Under that scenario, for example, the public might have learned that the third-grade teachers at Hypothetical Elementary weren’t pushing up test scores as much as their peers. Those teachers would have an incentive to work together to help each other pull up their scores, without singling out any of them for disdain.

“I think that if we had just took the analysis to the grade level, without naming specific teachers, a lot of parents would have been justifiably angry with us for withholding data from them,” David Lauter, The Times’ metropolitan editor told me. “That is public information that I think people do have a right to know.

“We have the opportunity to shine a spotlight not just on ineffective teachers but also on very effective teachers,” he added. “Not doing that would be a cop out.”

It’s impossible to judge The Times’ series without acknowledging a sharp political divide: Many academics, reformers and U.S. Education Secretary Arne Duncan insist test scores can be used as one way to measure teacher performance. Unions don’t like the idea of using tests and don’t seem in a big hurry to change a system that relies mostly on seniority and lumps the vast majority of teachers together as good enough.

The Times’ stories have undoubtedly pushed that divide into the open and put the onus on teachers to explain why testing shouldn’t be at least one factor.

Public rankings might be painful. But teachers now realize that the only way to assure that the rankings don’t get published annually might be to allow them to be reviewed privately.
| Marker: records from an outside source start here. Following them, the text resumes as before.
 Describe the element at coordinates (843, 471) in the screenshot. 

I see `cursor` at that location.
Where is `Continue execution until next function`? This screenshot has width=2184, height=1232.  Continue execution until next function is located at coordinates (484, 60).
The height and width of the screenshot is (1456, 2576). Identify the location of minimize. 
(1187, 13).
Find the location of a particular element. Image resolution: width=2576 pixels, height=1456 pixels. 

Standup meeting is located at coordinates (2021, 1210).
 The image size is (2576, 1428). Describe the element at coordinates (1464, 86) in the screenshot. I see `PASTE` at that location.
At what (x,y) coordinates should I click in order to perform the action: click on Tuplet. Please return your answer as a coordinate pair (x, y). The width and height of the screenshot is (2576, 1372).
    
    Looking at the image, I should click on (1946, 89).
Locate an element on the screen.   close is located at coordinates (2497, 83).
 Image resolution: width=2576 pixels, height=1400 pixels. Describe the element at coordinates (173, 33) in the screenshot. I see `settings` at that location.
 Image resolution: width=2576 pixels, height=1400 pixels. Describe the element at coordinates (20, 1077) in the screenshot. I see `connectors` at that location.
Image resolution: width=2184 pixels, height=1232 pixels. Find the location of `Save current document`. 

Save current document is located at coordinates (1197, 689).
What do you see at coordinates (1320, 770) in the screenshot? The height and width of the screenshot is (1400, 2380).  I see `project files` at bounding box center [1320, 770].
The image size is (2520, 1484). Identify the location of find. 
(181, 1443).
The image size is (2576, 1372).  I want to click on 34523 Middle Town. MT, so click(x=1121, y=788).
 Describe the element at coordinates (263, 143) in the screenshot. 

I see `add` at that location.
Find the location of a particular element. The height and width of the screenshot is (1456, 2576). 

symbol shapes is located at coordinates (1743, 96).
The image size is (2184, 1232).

If student testing were used in annual teacher performance evaluations then it would go into district personnel files, where it presumably would remain confidential, as required by state law, and beyond the prying eyes of any journalist.

The Times could have waited for a better teacher-rating system. It could have singled out schools, not teachers. It could have published a lengthy treatise of the pros and cons of value-added analysis.

Instead, the newspaper took the road less traveled. There might be a few more accidents along that way. But it also appears to provide a shorter route to something we all want — a better way to figure out who is good at teaching and who is not.